*** Information supplied ***
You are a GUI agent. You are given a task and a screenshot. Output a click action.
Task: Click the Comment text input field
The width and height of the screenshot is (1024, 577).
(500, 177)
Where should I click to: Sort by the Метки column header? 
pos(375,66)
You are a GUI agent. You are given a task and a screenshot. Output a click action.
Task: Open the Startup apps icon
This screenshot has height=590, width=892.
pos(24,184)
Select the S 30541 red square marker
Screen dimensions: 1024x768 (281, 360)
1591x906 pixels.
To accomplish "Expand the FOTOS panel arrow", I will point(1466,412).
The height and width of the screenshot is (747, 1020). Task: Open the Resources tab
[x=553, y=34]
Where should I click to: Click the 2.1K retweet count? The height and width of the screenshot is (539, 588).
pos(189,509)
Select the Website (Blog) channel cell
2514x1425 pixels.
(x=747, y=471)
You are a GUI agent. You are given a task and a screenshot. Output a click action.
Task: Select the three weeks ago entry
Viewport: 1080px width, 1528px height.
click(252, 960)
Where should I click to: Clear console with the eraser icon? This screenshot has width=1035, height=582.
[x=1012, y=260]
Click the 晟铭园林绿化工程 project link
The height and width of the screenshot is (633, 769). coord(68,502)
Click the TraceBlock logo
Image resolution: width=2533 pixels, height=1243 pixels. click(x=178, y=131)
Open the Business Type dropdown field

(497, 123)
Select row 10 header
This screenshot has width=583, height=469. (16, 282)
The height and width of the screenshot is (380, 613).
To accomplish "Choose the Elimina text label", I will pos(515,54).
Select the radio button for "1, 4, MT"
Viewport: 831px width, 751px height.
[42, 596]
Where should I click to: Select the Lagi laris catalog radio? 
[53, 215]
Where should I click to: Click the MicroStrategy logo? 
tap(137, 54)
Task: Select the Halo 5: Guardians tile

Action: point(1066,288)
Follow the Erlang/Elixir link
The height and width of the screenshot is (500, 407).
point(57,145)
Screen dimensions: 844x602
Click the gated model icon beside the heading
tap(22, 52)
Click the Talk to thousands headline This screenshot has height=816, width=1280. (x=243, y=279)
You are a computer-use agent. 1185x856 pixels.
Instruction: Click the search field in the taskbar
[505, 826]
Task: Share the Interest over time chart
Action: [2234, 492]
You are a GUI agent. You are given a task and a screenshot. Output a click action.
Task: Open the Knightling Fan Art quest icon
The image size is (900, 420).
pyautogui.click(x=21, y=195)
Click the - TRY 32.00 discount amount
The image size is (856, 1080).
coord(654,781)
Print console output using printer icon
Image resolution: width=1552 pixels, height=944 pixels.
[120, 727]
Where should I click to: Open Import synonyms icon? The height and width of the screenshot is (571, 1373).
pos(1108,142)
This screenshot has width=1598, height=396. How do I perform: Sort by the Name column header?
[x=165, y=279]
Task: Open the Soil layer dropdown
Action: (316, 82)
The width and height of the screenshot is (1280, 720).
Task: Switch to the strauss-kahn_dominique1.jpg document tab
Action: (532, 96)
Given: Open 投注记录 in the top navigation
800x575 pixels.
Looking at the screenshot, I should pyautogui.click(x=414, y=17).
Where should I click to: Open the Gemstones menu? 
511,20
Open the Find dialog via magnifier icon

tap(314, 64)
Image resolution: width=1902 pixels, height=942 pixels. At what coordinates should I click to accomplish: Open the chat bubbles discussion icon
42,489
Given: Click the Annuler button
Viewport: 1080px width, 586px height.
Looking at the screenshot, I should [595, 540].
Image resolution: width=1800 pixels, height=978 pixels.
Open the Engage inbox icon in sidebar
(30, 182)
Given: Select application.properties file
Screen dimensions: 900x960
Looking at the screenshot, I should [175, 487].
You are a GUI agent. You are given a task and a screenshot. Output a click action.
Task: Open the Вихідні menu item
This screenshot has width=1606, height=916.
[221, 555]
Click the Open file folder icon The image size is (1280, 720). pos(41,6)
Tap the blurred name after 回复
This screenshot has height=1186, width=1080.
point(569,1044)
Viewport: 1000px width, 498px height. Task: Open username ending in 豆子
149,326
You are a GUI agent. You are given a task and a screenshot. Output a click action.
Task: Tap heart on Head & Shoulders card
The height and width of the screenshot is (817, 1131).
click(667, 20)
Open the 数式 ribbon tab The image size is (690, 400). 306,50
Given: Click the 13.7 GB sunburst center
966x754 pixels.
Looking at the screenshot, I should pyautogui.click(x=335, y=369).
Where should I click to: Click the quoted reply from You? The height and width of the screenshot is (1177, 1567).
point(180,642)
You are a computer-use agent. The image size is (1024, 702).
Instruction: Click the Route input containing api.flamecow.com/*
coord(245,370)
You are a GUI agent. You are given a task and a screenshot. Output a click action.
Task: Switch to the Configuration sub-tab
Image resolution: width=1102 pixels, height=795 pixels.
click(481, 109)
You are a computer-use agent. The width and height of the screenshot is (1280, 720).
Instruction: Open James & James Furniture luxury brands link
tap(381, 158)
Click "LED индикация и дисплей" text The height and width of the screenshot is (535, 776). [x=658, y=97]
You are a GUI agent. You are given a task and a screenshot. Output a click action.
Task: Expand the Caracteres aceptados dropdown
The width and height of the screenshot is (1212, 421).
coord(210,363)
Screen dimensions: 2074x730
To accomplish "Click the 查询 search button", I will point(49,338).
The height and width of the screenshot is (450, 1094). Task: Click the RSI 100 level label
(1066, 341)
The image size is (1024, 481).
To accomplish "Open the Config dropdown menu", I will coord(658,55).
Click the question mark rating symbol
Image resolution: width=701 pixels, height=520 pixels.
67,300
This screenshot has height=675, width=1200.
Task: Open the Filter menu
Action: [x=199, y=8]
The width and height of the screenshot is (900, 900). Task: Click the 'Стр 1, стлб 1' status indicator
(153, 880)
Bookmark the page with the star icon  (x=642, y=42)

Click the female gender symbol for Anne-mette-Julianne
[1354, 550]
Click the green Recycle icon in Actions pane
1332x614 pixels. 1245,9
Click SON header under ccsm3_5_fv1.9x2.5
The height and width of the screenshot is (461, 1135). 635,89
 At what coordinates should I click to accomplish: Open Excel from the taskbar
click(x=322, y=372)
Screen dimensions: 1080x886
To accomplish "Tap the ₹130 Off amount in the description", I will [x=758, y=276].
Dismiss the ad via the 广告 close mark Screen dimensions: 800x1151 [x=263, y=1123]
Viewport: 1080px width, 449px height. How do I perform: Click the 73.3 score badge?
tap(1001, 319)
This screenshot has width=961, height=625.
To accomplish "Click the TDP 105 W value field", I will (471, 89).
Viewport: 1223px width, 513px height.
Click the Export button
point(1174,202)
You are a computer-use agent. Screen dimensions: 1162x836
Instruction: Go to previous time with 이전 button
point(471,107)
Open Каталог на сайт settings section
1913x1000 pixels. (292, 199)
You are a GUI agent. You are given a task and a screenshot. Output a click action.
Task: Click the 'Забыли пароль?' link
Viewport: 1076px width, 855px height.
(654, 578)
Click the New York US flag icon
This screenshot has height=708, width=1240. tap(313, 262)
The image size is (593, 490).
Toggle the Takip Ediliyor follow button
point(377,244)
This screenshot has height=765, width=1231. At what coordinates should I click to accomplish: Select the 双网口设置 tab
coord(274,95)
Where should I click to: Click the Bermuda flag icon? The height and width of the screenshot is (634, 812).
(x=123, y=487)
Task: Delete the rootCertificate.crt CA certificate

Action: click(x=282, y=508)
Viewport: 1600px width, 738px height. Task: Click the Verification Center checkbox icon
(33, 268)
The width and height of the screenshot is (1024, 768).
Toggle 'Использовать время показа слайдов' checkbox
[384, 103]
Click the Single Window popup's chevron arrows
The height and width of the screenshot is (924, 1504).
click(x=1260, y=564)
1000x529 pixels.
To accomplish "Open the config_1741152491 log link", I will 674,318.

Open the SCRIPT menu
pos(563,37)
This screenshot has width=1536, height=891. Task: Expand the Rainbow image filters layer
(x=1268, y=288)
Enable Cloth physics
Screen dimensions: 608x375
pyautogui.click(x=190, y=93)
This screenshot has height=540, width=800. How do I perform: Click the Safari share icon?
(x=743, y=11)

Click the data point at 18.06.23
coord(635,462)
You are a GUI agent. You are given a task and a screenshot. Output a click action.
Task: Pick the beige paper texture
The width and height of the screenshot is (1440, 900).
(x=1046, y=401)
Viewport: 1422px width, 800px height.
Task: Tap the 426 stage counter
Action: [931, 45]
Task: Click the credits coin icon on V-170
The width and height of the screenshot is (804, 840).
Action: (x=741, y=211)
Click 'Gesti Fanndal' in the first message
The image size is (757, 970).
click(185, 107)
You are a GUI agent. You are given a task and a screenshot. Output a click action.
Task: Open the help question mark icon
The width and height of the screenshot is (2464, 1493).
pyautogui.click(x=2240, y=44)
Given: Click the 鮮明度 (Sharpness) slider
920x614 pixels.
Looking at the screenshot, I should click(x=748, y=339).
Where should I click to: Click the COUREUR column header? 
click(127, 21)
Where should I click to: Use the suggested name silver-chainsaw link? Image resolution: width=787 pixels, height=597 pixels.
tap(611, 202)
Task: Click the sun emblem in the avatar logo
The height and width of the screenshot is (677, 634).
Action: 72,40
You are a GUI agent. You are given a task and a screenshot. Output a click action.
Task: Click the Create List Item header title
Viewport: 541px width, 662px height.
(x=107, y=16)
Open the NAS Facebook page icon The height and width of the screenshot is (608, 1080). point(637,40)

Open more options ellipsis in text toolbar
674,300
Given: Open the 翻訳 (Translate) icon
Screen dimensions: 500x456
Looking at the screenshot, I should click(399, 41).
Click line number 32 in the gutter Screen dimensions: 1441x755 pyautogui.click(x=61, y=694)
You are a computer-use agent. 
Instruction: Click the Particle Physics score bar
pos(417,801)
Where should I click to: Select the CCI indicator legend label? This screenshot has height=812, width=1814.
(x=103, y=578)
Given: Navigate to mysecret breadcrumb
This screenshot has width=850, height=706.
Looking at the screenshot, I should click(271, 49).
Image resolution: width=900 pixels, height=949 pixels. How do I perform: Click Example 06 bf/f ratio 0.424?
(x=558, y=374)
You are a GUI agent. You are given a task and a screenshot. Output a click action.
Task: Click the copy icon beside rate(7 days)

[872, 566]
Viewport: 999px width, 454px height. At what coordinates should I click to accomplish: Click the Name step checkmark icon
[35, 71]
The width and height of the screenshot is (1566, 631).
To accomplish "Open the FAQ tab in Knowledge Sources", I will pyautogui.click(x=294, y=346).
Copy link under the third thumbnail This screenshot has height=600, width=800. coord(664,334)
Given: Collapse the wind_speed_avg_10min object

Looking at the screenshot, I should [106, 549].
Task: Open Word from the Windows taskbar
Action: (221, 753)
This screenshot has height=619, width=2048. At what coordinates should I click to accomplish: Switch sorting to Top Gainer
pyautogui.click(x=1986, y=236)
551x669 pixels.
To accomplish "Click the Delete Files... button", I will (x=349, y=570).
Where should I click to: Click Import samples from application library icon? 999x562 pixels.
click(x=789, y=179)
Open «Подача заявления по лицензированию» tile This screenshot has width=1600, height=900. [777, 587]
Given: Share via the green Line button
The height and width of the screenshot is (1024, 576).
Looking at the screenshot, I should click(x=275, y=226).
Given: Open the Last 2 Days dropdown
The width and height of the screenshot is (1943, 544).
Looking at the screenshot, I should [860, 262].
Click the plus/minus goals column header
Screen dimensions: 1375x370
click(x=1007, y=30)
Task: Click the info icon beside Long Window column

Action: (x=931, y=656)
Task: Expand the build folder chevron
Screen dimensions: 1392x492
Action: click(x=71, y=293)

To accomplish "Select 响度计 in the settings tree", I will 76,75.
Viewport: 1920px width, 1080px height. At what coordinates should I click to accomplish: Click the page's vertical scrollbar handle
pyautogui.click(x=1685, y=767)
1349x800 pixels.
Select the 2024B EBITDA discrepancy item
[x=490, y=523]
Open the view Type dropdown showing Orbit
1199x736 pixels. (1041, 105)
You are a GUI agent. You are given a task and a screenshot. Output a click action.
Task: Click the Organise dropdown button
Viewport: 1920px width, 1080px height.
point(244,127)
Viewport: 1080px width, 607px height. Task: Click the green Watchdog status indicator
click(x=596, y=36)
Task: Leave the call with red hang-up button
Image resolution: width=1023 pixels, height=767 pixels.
*** End of Information supplied ***
> **What you have to do**: Report how many lines above include "folder". Nothing else.

> **Exercise result**: 2